**Request:**
Retype the listing below exactly, from its first line through the line holding "(391, 446).", inclusive.

(Saved data entries)
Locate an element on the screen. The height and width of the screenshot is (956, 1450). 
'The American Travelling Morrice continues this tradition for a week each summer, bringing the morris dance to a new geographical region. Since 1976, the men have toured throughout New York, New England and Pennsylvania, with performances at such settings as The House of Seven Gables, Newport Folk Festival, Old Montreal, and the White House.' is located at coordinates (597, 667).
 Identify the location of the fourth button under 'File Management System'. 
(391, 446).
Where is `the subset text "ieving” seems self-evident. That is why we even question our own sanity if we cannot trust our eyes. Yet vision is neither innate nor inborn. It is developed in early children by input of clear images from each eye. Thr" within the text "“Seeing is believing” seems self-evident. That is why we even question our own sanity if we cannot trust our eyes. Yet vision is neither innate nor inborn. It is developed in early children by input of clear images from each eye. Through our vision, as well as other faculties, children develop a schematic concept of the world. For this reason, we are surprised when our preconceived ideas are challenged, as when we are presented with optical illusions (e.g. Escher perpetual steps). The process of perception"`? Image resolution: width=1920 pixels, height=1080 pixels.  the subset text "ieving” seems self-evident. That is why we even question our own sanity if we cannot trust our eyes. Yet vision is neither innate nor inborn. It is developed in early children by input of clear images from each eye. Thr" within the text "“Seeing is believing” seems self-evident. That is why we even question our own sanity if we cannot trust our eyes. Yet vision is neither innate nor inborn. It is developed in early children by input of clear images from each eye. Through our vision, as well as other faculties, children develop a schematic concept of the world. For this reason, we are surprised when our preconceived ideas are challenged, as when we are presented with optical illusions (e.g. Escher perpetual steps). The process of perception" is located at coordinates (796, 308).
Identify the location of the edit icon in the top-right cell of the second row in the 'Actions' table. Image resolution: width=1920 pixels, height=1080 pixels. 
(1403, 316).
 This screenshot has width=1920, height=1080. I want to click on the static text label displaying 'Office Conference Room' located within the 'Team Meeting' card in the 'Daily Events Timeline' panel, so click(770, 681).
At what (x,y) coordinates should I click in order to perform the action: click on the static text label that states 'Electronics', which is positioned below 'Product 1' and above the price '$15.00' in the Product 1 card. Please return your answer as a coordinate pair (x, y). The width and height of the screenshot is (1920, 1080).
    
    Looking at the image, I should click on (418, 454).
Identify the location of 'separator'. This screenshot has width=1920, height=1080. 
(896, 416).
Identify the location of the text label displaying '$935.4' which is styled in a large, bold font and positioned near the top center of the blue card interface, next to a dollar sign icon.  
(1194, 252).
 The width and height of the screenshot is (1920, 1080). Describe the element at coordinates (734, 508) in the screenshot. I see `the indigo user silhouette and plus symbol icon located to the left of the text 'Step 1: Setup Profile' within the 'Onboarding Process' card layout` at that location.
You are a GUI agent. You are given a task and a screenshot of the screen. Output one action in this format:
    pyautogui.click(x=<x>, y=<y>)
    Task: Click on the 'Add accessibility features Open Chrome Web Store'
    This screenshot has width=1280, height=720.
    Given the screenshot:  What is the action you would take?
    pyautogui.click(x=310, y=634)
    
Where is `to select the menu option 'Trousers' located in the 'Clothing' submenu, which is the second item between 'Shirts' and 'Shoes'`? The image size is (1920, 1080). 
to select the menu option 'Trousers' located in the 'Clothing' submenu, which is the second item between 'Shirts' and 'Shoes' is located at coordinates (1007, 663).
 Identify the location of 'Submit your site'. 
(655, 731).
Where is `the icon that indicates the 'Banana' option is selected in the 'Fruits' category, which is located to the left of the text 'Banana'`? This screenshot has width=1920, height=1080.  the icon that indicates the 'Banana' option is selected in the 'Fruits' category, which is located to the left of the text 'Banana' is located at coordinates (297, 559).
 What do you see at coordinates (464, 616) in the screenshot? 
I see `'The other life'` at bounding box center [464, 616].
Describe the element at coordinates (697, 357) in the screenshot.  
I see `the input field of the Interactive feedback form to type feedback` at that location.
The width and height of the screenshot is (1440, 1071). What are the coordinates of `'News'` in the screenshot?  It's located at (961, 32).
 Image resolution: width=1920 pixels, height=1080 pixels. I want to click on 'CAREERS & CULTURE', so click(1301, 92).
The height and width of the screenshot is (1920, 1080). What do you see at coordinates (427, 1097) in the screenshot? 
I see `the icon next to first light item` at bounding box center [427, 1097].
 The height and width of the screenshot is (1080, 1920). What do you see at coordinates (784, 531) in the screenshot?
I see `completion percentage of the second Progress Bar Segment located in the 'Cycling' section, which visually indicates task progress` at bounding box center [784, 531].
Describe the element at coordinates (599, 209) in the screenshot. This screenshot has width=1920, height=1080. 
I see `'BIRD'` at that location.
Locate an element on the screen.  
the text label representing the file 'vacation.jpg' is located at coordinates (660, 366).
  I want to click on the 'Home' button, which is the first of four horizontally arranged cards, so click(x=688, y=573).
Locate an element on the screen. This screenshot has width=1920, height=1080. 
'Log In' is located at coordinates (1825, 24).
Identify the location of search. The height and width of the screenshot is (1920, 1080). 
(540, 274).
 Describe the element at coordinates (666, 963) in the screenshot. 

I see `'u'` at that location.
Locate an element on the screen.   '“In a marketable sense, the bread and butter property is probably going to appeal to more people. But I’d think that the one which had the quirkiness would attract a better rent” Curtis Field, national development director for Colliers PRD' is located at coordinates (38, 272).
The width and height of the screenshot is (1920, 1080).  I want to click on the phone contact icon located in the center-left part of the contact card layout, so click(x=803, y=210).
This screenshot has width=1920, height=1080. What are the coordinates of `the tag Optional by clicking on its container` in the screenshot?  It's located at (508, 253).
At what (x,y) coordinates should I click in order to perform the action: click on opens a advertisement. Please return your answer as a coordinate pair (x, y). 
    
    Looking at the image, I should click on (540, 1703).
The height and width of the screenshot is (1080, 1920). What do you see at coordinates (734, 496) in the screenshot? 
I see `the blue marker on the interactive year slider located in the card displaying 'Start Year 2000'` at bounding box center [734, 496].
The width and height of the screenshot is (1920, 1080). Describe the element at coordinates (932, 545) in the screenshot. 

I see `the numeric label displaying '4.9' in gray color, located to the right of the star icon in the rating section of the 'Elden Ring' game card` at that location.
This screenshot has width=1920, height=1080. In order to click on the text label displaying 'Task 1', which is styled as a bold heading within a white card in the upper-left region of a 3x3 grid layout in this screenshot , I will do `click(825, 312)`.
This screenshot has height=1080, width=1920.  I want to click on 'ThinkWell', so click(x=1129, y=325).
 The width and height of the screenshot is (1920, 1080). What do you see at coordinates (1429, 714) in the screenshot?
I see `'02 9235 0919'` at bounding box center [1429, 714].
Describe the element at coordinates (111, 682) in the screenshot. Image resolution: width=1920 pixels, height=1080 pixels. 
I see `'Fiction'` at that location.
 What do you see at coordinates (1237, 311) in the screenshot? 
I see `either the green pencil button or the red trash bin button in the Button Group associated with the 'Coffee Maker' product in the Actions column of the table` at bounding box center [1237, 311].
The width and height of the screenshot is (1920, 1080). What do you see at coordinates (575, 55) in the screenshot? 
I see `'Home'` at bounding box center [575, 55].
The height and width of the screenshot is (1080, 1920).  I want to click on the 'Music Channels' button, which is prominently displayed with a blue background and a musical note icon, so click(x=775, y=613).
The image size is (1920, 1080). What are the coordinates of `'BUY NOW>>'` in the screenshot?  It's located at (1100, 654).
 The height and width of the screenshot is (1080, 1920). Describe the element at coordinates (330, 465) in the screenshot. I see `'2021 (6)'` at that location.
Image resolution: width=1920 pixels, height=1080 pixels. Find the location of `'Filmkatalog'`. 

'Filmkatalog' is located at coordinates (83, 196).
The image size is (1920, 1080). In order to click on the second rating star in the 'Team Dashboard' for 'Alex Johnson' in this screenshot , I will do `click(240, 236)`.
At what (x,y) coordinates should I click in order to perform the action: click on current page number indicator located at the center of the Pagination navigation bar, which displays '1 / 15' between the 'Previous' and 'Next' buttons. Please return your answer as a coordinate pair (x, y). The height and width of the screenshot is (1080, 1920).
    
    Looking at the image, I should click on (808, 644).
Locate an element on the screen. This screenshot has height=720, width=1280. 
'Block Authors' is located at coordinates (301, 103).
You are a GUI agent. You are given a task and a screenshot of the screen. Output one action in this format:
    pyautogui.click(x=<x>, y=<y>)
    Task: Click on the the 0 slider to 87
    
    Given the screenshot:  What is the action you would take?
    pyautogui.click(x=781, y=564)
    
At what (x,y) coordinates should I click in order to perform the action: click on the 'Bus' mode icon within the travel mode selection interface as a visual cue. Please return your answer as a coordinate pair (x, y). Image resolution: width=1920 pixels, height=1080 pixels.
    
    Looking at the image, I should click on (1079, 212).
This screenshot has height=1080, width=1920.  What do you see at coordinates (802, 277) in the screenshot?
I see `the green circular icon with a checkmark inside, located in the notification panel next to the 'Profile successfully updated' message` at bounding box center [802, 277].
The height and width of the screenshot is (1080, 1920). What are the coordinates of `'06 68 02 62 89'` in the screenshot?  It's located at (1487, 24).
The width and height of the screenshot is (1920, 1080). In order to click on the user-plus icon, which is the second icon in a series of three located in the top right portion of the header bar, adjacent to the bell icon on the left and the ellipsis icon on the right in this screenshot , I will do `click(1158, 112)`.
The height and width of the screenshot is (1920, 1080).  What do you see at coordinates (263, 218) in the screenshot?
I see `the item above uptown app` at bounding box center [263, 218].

**The completed task:**
Locate an element on the screen. The height and width of the screenshot is (956, 1450). 
'The American Travelling Morrice continues this tradition for a week each summer, bringing the morris dance to a new geographical region. Since 1976, the men have toured throughout New York, New England and Pennsylvania, with performances at such settings as The House of Seven Gables, Newport Folk Festival, Old Montreal, and the White House.' is located at coordinates (597, 667).
 Identify the location of the fourth button under 'File Management System'. 
(391, 446).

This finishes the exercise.